Plan Shorter Lessons  If you plan shorter lessons, you allow more time for Rabbit Trails.   Sometimes kids just really want to discuss what they’re learning, and if we’ve got an hour-long lesson planned, it can feel like they are taking up too much time.  We end up not giving that little the one-on-one we planned when we decided to homeschool.  But if the planned lesson is only 1/2 an hour long, we can let our kids’ minds wander all over the place.  If they are talking about history or geography or math or science, even if you wander far off topic, they are actively engaged in the learning process.  Allow it.  It helps them soak it all in and may lead to a truly fascinating discussion.

Get Messy In any way possible.  Littles adore getting messy.  Fingerpaint.  Make Oobleck.  Build a volcano and use vinegar and baking soda to make it erupt.  Go to a creek and hunt for crawfish (or crawdads as we call them here).  Build a Great Wall out of mud bricks.  Let them littles get filthy.  They will love you for it and remember the lesson better because you will have made it into a great memory.

IMG_20150723_092131146

Read a Book  You knew I was going to say it.  See my 25 Days of Lit in Your Homeschool series for suggestions.
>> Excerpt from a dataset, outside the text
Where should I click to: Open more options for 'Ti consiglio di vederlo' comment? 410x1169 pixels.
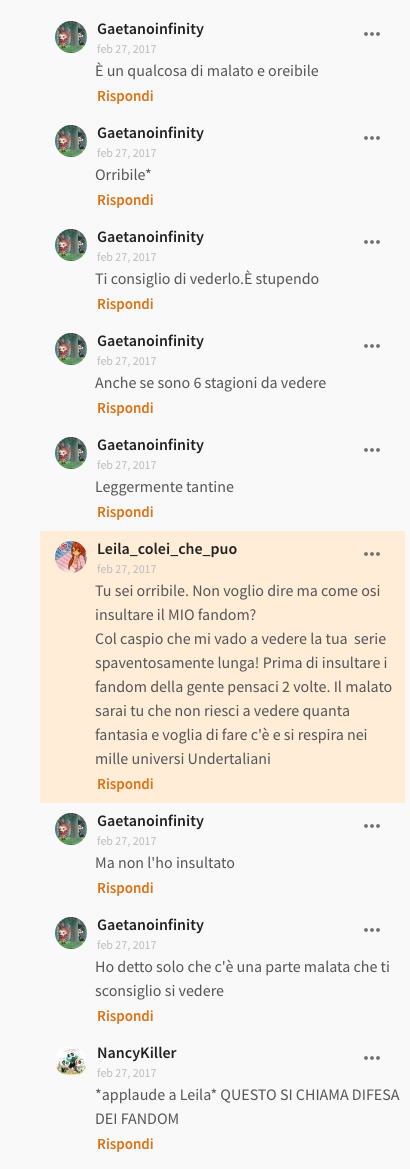coord(371,242)
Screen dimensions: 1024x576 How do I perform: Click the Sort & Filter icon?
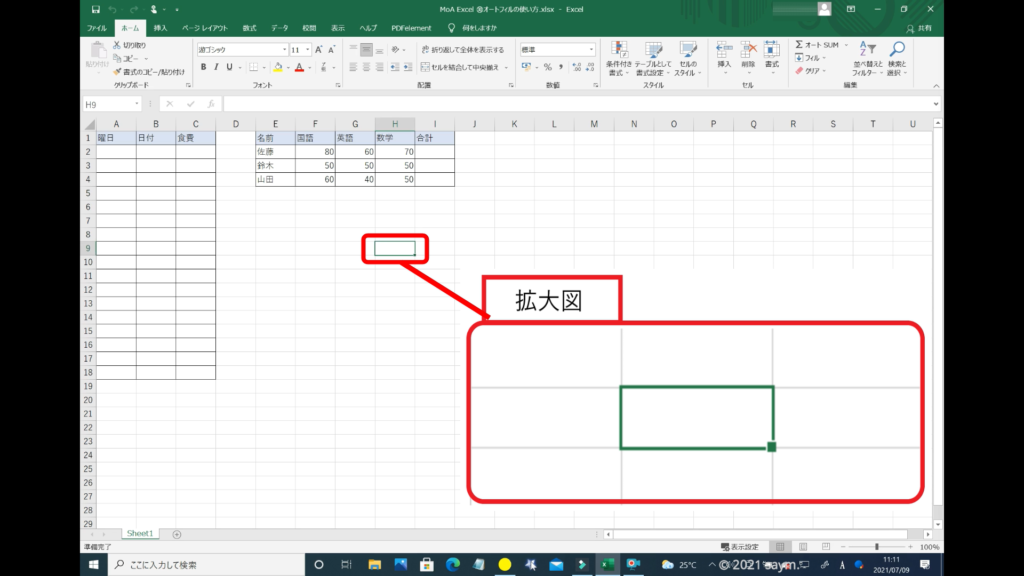(x=864, y=50)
It really doesn’t take a lot of effort on your part to make every single day exciting for your little learners.  Practice these tips and you will find that you almost never hear, “Do we Have To do school today?”  I’ve only heard that a handful of times in 5 years, and it was usually during the summer.  By making learning fun for them, you are teaching them to love learning.  And isn’t that what we want to create?  Lifelong learners?